Extrait choisi =>
******************************
Plus de 8 milliards d'euros de prêts de défense SAFE prévus pour l'Italie
La Commission se réjouit que Rome reste « pleinement engagée » dans le projet de défense européen
L’Italie devrait signer son accord de prêt de défense dans le cadre de l’initiative Security Action for Europe (SAFE) et mobiliser une « grande majorité » de l’enveloppe initiale de 14,9 milliards d’euros, a déclaré mardi la Commission, le montant final devant se situer au-dessus de 8 milliards d’euros.
Un porte-parole a indiqué que la Commission a eu des « échanges positifs » avec Rome au cours du mois dernier, se félicitant que l’Italie « reste pleinement engagée dans le projet de défense européen ».
Cette annonce intervient alors que les relations entre Rome et Bruxelles concernant le programme de prêts de l’UE en matière de défense ont connu une détérioration avant la pause estivale, la Commission ayant vivement critiqué les retards pris par l’Italie dans la signature de l’accord.
Les prêts destinés à la défense sont devenus un sujet de discorde pour le gouvernement de la Première ministre Giorgia Meloni, l’opposition et une formation politique au sein de sa majorité, la Ligue, menant campagne sur un programme anti-dépenses militaires.
Fin juillet, la Commission a averti Rome que ces retards compromettaient la capacité de Bruxelles à organiser un deuxième cycle d’appels à projets de prêts, qui doit légalement être conclu avant la fin de 2026.
******************************
(Entrées de la collection)

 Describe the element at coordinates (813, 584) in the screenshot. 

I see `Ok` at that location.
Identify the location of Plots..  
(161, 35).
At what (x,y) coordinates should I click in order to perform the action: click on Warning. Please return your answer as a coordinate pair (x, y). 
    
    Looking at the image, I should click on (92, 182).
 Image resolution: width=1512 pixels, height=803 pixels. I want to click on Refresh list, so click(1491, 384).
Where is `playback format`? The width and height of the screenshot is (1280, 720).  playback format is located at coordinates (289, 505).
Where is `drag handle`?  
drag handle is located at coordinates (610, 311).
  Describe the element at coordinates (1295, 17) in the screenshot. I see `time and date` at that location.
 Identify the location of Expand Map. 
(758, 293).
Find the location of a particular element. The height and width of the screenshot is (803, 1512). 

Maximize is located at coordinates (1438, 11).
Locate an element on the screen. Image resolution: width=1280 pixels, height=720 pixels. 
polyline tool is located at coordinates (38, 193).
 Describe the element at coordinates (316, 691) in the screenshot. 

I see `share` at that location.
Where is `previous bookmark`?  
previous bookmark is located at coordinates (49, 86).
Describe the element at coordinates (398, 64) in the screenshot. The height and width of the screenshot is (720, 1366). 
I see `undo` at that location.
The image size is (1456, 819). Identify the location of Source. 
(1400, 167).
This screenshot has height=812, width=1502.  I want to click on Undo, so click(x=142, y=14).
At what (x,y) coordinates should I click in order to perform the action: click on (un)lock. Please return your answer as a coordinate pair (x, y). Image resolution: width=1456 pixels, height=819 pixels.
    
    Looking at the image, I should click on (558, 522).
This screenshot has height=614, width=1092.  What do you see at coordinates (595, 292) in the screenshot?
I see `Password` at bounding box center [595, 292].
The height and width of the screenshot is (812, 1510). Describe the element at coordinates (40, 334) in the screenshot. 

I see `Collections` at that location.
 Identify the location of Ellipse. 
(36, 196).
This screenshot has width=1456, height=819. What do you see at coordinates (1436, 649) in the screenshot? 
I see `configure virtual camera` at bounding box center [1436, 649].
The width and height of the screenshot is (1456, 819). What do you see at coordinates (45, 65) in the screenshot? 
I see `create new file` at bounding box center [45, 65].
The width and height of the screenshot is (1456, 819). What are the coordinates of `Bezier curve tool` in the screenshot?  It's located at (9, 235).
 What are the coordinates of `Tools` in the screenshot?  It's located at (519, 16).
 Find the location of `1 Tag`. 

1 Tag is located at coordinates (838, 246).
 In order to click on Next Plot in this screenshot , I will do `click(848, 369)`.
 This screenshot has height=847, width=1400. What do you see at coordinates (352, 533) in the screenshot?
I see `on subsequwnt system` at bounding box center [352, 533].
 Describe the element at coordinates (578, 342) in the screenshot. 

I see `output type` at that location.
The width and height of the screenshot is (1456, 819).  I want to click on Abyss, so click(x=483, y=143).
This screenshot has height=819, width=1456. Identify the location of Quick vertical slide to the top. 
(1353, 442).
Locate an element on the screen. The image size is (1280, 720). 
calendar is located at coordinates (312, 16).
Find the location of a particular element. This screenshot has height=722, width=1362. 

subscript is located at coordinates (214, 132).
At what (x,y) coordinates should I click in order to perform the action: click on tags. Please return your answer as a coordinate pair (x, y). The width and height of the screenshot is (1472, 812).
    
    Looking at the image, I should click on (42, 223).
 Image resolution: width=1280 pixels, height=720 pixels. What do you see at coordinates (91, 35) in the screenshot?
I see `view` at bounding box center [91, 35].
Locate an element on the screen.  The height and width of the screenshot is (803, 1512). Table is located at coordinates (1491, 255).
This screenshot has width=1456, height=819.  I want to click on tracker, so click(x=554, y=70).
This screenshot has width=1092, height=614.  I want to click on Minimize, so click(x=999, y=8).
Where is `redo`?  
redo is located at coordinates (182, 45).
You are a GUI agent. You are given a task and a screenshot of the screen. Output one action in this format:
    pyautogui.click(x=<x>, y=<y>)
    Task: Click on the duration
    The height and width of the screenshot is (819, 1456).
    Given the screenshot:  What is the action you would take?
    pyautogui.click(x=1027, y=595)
******************************
Exercice 1 => Recopiez le passage de l'article sur les prêts SAFE à l'Italie qui va de « Un porte-parole a » jusqu'à « signature de l’accord. ».
Exercice 2 => D'après l'article sur les prêts SAFE à l'Italie, avant quelle échéance le deuxième cycle d'appels à projets de prêts doit-il légalement être conclu ?
Exercice 3 => Relevez toutes les indications de temps (jour, période ou échéance) que contient l'article sur les prêts SAFE à l'Italie.
La liste ci-dessus ne joue aucun rôle dans ce travail.

Réponse rédigée 1 =>
Un porte-parole a indiqué que la Commission a eu des « échanges positifs » avec Rome au cours du mois dernier, se félicitant que l’Italie « reste pleinement engagée dans le projet de défense européen ».
Cette annonce intervient alors que les relations entre Rome et Bruxelles concernant le programme de prêts de l’UE en matière de défense ont connu une détérioration avant la pause estivale, la Commission ayant vivement critiqué les retards pris par l’Italie dans la signature de l’accord.

Réponse rédigée 2 => Avant la fin de 2026.

Réponse rédigée 3 =>
- mardi
- au cours du mois dernier
- avant la pause estivale
- fin juillet
- avant la fin de 2026